Research Papers

Can Testing Really Raise Educational Standards?

Harry Torrance
(Institute of Education, Manchester Metropolitan University, UK)

Professorial Lecture delivered at the University of Sussex, 11 June 2002

Introduction

It's a strange Alice-in-Wonderland World we enter, when we enter the world of examinations and testing; exam passes and test scores have never been higher, as I will demonstrate later in this lecture, and yet the moral panic surrounding exams and educational standards continues unabated, as a glance a any recent education headline will demonstrate. Interestingly enough however current newsworthy stories have a slightly different angle to them, compared to the usual 'shock, horror, standards are falling' headlines. Suddenly the headlines are beginning to hint that we may have too much testing, rather than too little, with the system buckling under the weight of the current load.

Exam Boards have so many papers to process, and results to report, that serious errors are creeping into their procedures - Edexcel is hardly out of the news these days, for faults in their question-setting, while the Scottish Qualifications Authority had that debacle over reporting thousands of wrong results last year. Meanwhile in the Key Stage tests Headteachers are under so much pressure to deliver results that some resort to cheating, while students and teachers alike complain of the exam overload brought about by Curriculum 2000 and the introduction of A/S levels. To use an engineering metaphor, it seems that we are beginning to 'test the system to destruction'. Well, that's all very well when we want to know how much force the materials in a bridge can withstand, but it hardly seems appropriate to the future building blocks of our society - our children.

So what on earth is going on here? How did we get into this state and why as a society are we so obsessed with testing and test results? Using testing to improve schooling seems compellingly simple - set your goals, measure whether or not they have been met, do something about it if they haven't. Surely testing can indeed raise educational standards?
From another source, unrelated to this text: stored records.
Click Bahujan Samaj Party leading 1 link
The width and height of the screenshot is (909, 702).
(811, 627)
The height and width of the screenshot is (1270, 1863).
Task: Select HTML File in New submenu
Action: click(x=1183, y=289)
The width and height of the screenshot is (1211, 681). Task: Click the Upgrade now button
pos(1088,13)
But if so, how, and with what consequences? And if not, how else should we assess and develop our children and our schools?

The UK is not alone in turning to assessment to reform and control schooling. Governments around the world have become concerned about educational standards and their implications for economic competitiveness (Torrance 1995, 1997). Likewise policymakers and educationists around the world are interested in using assessment to try to raise standards; but only in the UK, or, to be more accurate, England, has the focus become so narrow, intense and, as I will argue in this lecture, counter-productive.
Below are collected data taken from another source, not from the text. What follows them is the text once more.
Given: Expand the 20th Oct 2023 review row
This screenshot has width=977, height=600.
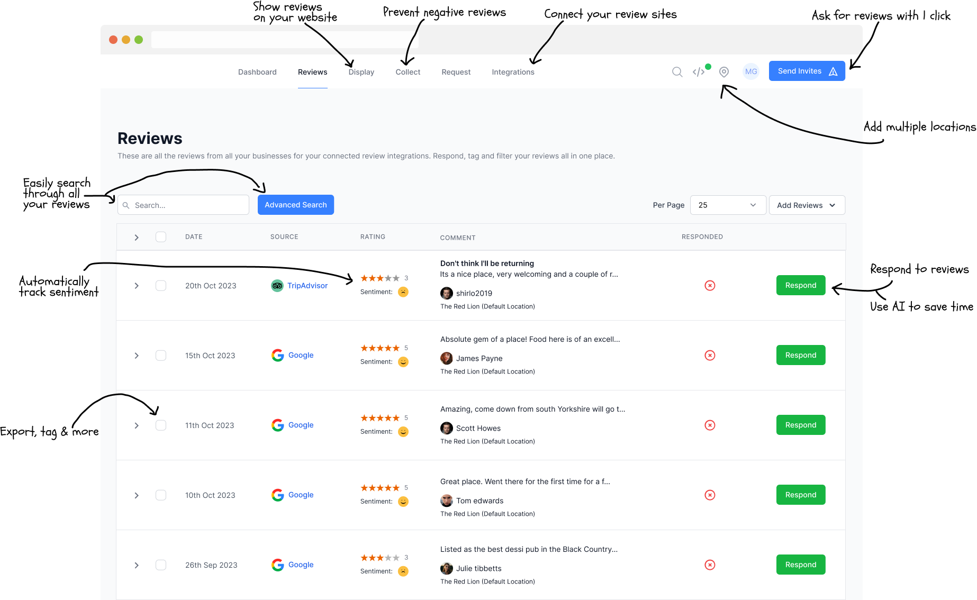Looking at the screenshot, I should [137, 285].
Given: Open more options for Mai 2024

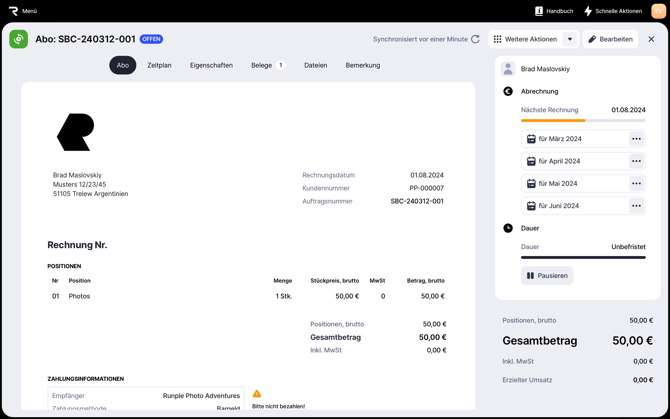Looking at the screenshot, I should 636,184.
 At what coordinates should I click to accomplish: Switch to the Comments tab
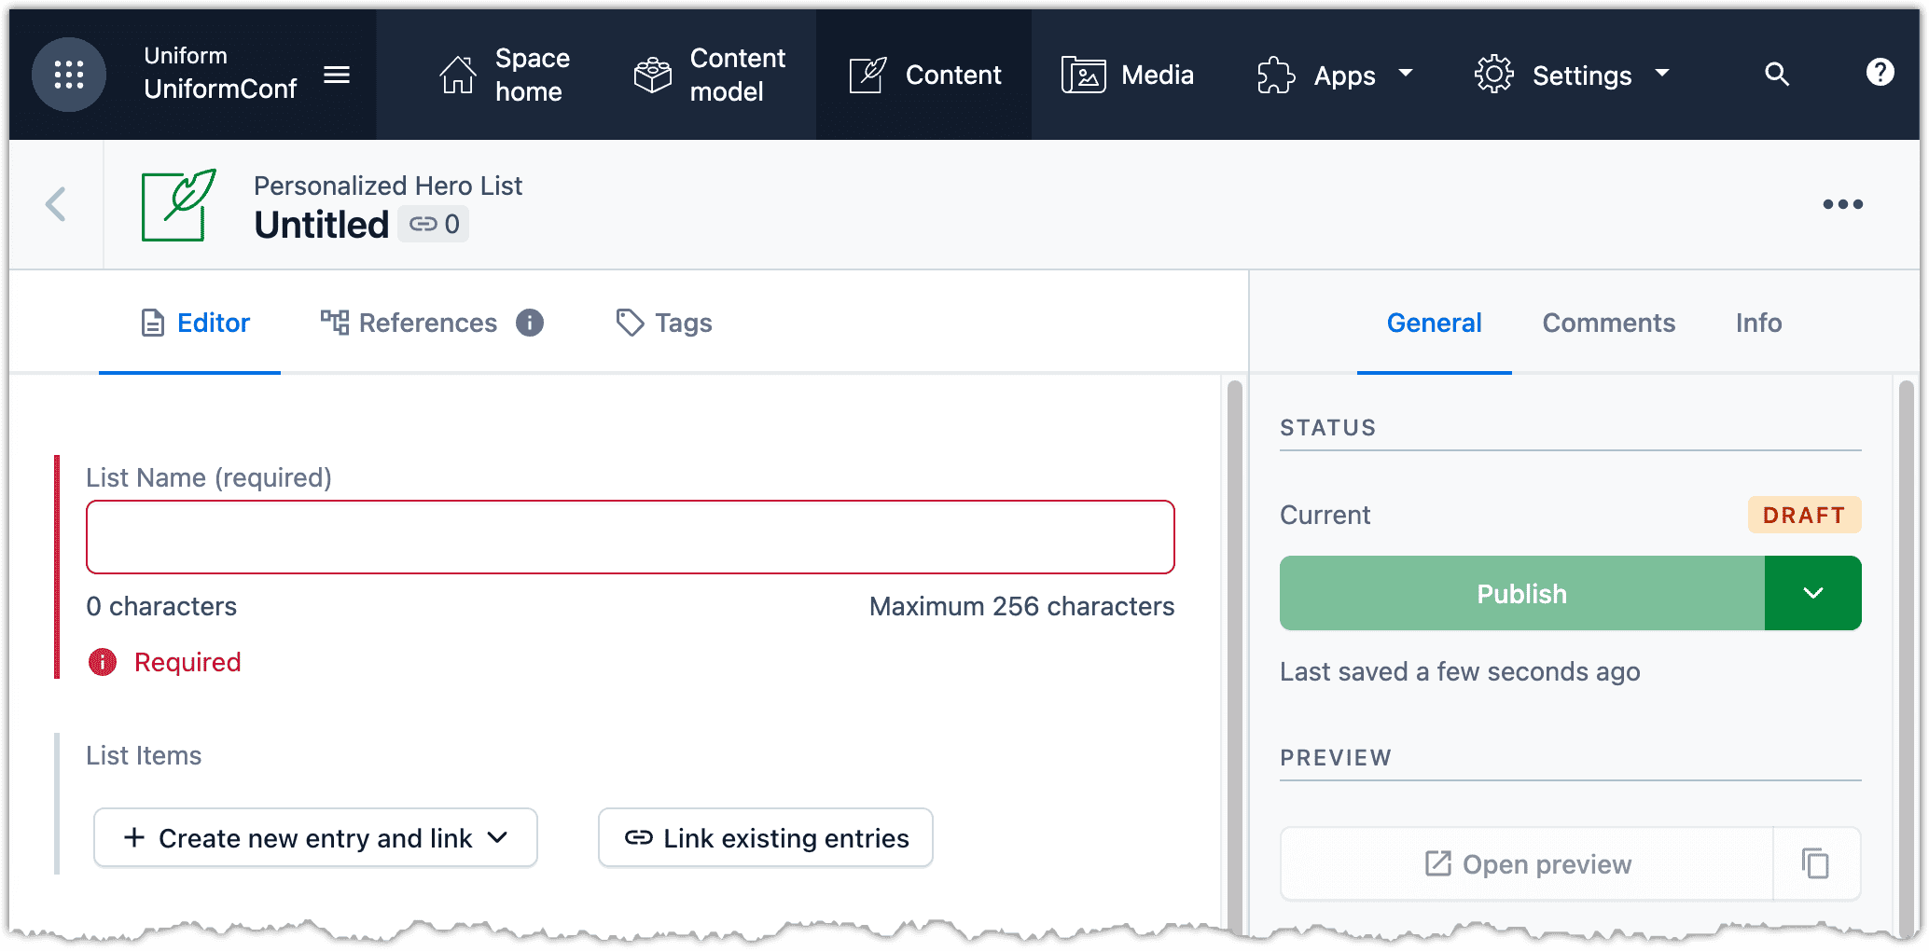coord(1608,323)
In this lecture I shall be looking at:

  • Government approaches to setting and measuring standards over the last twenty years;

  • The logic of using testing to raise standards;

  • The impact of national testing on standards;

  • The scale and costs of the enterprise;

  • What is to be done? Alternative approaches to testing, and the development of formative classroom assessment.

I will have to skim over some elements of the argument pretty quickly, but it is important to document and reflect on where this impetus for testing has come from, before moving on to look at current impact and future prospects. I shall focus mainly on the UK but bring in research evidence from elsewhere, particularly the United States, as appropriate.